Pass 4 — Code generation
========================

Entry point: ``codegen::GenerateTarget`` (``src/codegen/mod.rs``) — a
clap-derived enum with one variant per backend, each wrapping that
backend's ``Args`` struct (empty for most, carrying flags like
``--package`` / ``--namespace`` for Java and C#). The CLI parses the
target subcommand into a ``GenerateTarget`` and calls ``.emit(&st)``,
which dispatches to the chosen backend's ``emit`` function. Backend
implementations live under ``src/codegen/<target>.rs``.

Inputs
------

A backend is a pure function::

    pub fn emit(st: &StateTable, args: &Args) -> Vec<EmittedFile>

Every backend reads the same ``StateTable``. An ``EmittedFile`` is
just a relative path plus UTF-8 contents — backends never touch the
filesystem themselves; the CLI handles that.

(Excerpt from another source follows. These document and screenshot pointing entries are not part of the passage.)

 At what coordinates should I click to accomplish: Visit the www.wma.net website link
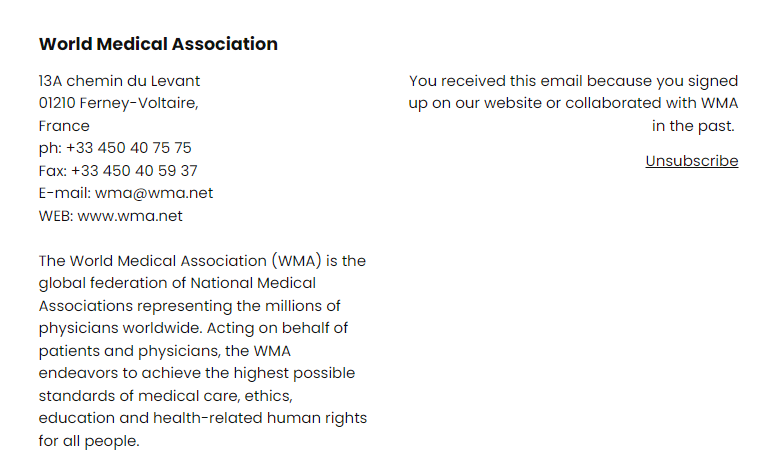coord(130,215)
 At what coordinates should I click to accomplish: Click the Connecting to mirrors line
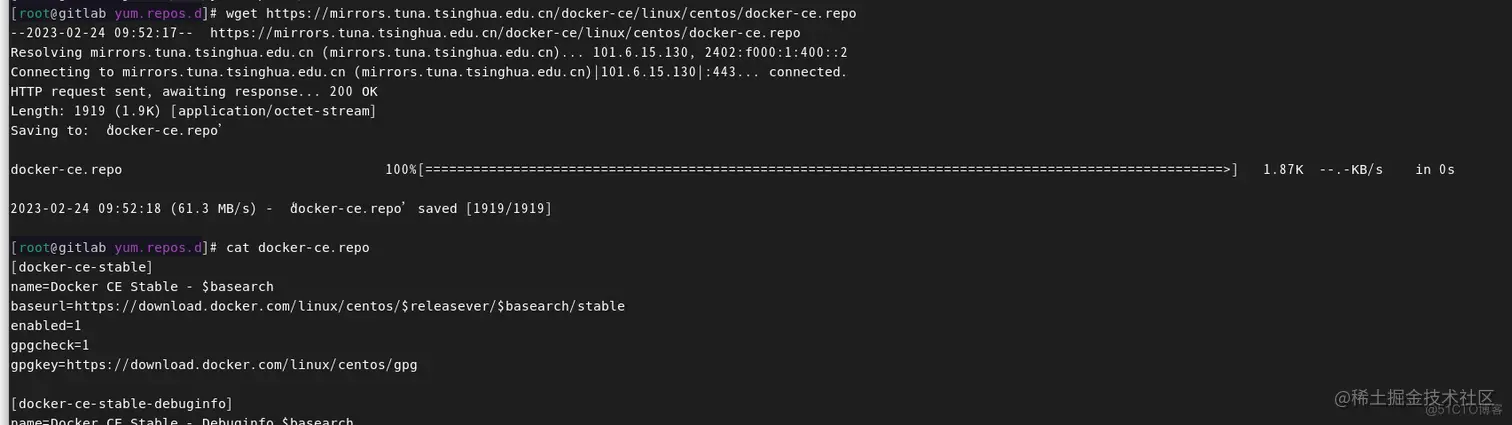tap(429, 72)
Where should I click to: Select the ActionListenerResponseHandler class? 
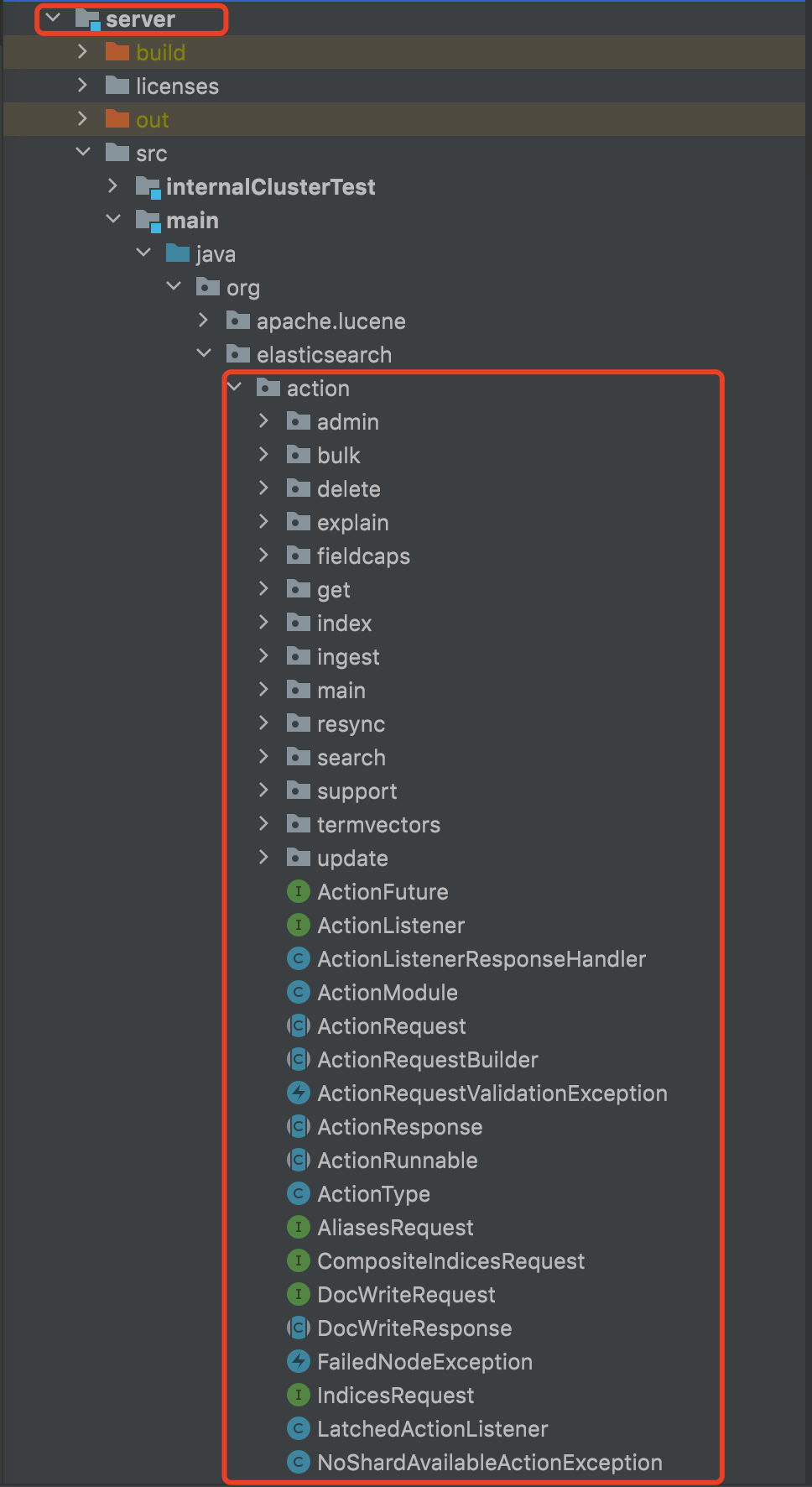pyautogui.click(x=481, y=959)
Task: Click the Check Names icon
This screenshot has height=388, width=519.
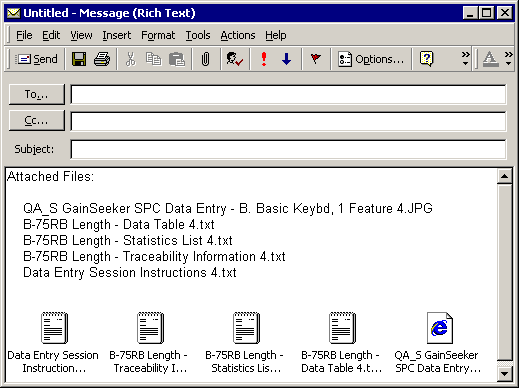Action: [x=234, y=59]
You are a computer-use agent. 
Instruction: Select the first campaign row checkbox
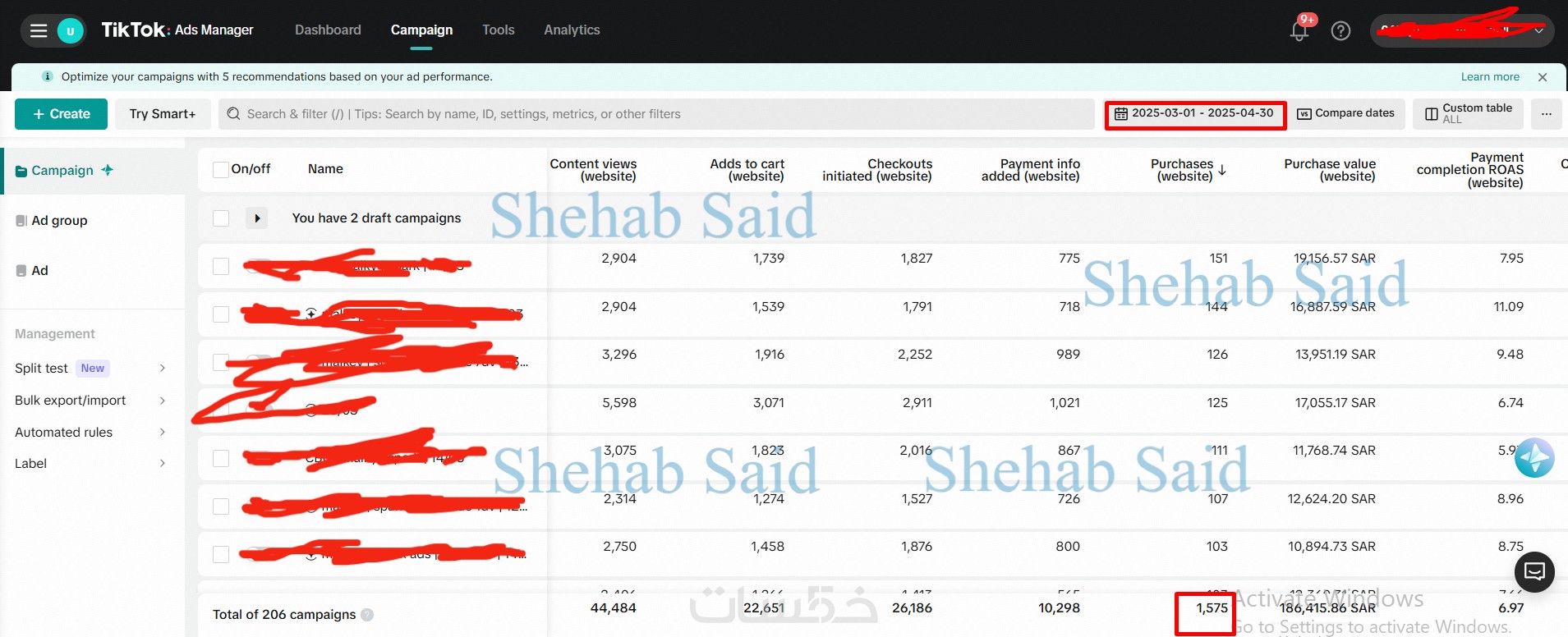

The shape each backend produces
-------------------------------

All backends produce the same logical artifacts, encoded in the
target language's idioms:

1. **TokenKind enum.** One variant per entry in ``state_table.tokens``,
   plus ``EOF = 0``. Representation per language:

   * Rust / TypeScript / Python (PyO3 wraps Rust): ``u16``.
   * Go / C: ``uint16`` / ``uint16_t``.
   * C#: ``ushort``.
   * Java: ``int`` (Java has no unsigned 16-bit primitive — values stay
     in the ``0..0xFFFF`` range).

   Lex failures are not a TokenKind variant; they ride the optional /
   sentinel convention chosen per language.
2. **Lex-failure representation.** Languages with a free structural
   nullable carry the kind as that:

   * Rust: ``Token<TK> { kind: Option<TK>, … }``.
   * TypeScript: ``Token<TK> { kind: TK | null, … }``.
   * Python: ``Optional[int]`` on the PyO3 ``Token`` wrapper.

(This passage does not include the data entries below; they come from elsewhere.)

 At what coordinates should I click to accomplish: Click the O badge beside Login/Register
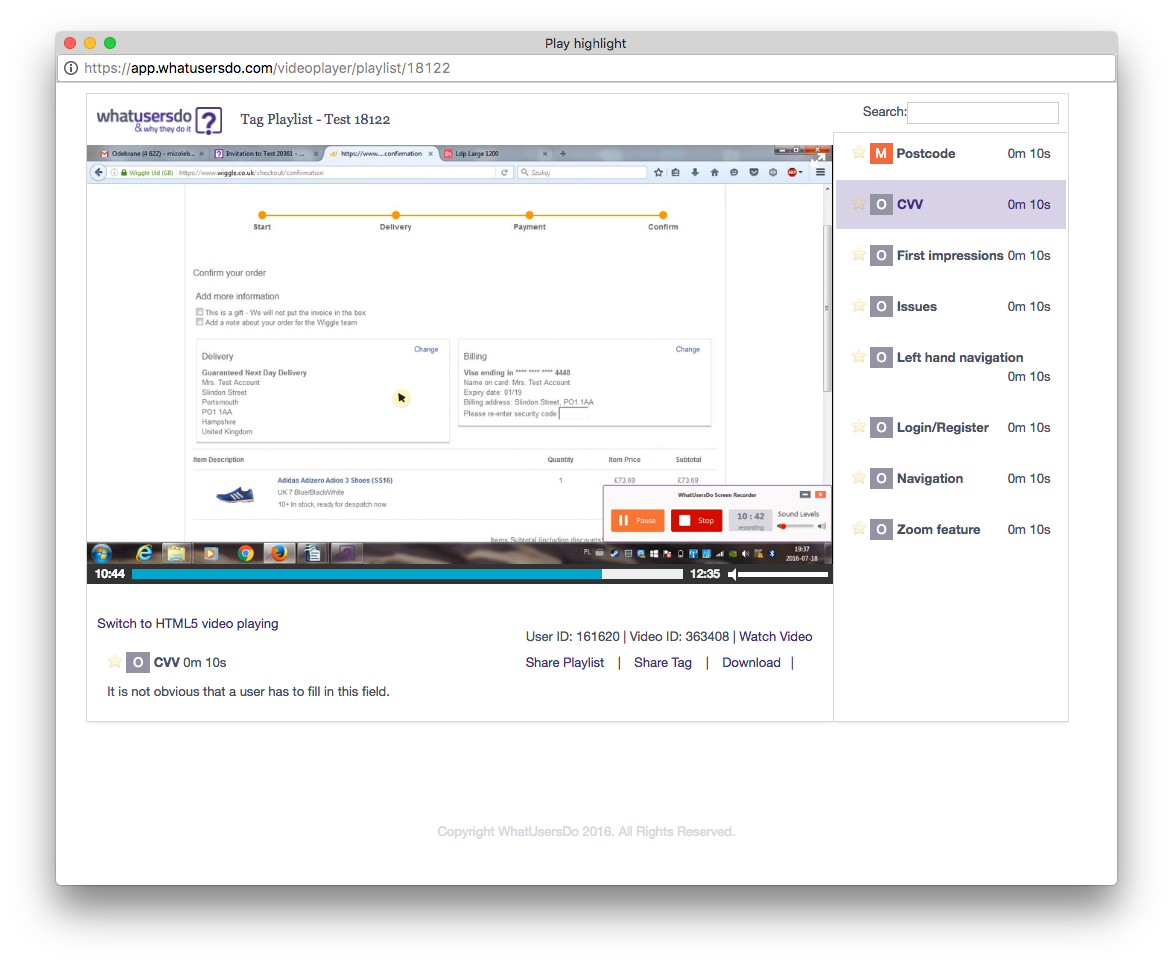(880, 427)

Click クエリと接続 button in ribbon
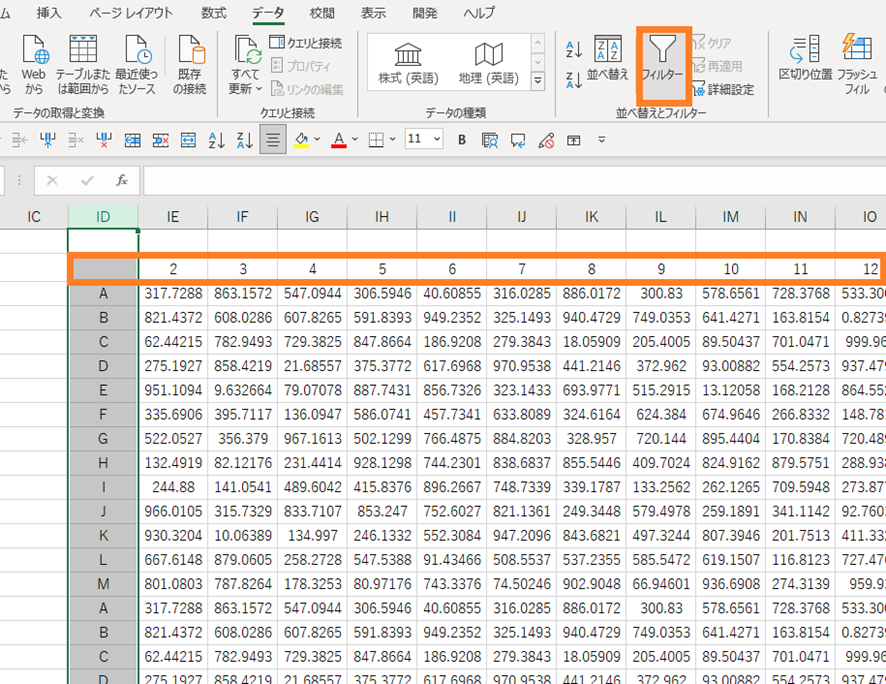pos(307,43)
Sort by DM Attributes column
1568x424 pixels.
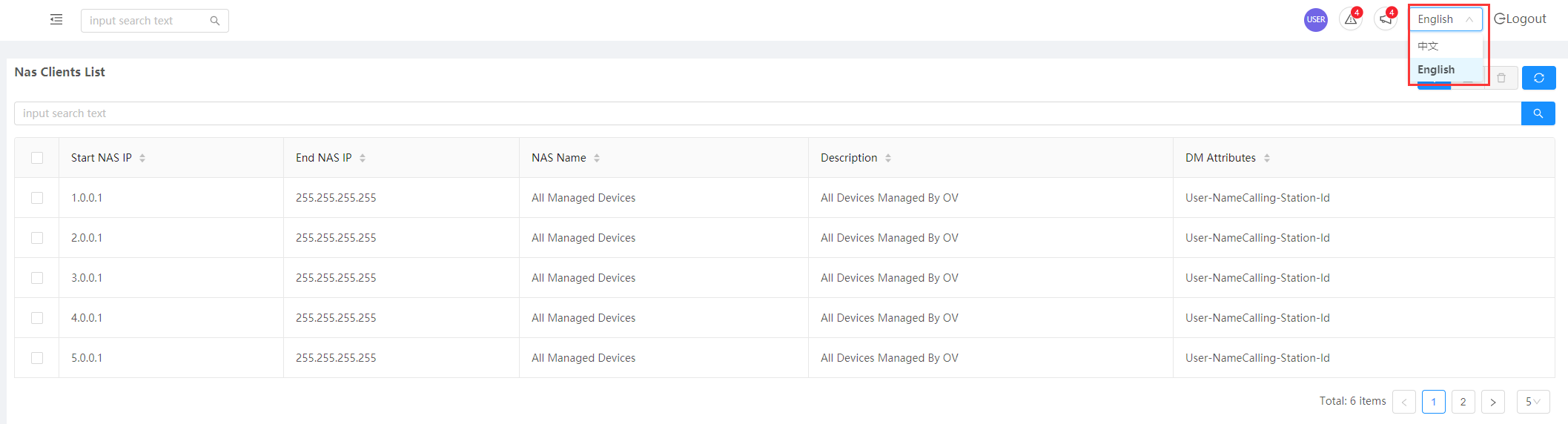(1267, 158)
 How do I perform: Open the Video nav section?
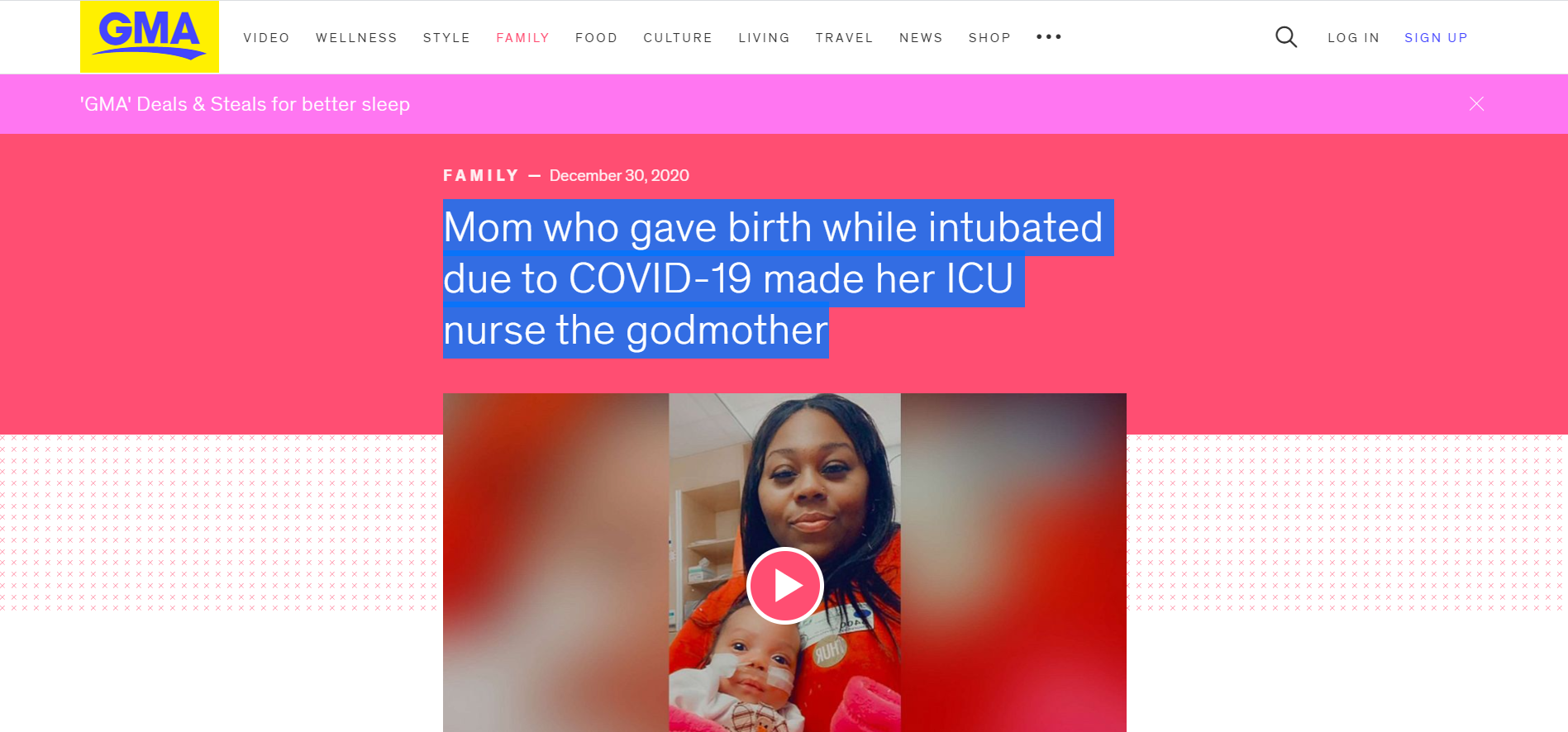pos(266,38)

   Unsigned-int backends use the in-band sentinel value ``0xFFFF`` for
   "no DFA pattern matched":

   * Go: ``Token { Kind uint16, … }``; the runtime exposes
     ``parsunart.ErrorKind = 0xFFFF``.
   * Java: ``Token { int kind, … }``; the runtime exposes
     ``Lexer.ERROR_KIND = 0xFFFF``.
   * C#: ``Token(ushort Kind, …)``; the runtime exposes
     ``Lexer.ErrorKind = 0xFFFF``.
   * C: ``{ uint16_t kind; … }``; the runtime defines
     ``PARSUNA_LEX_ERROR = 0xFFFF`` and the public header re-exports it
     as ``{upper}_LEX_ERROR``. FIRST and SYNC arrays both terminate with
     ``SENTINEL = 0xFFFF`` — same value as the lex-failure kind, but the
     two never appear in the same comparison context (sentinels are
     array terminators only, the kind only appears on a ``Token``).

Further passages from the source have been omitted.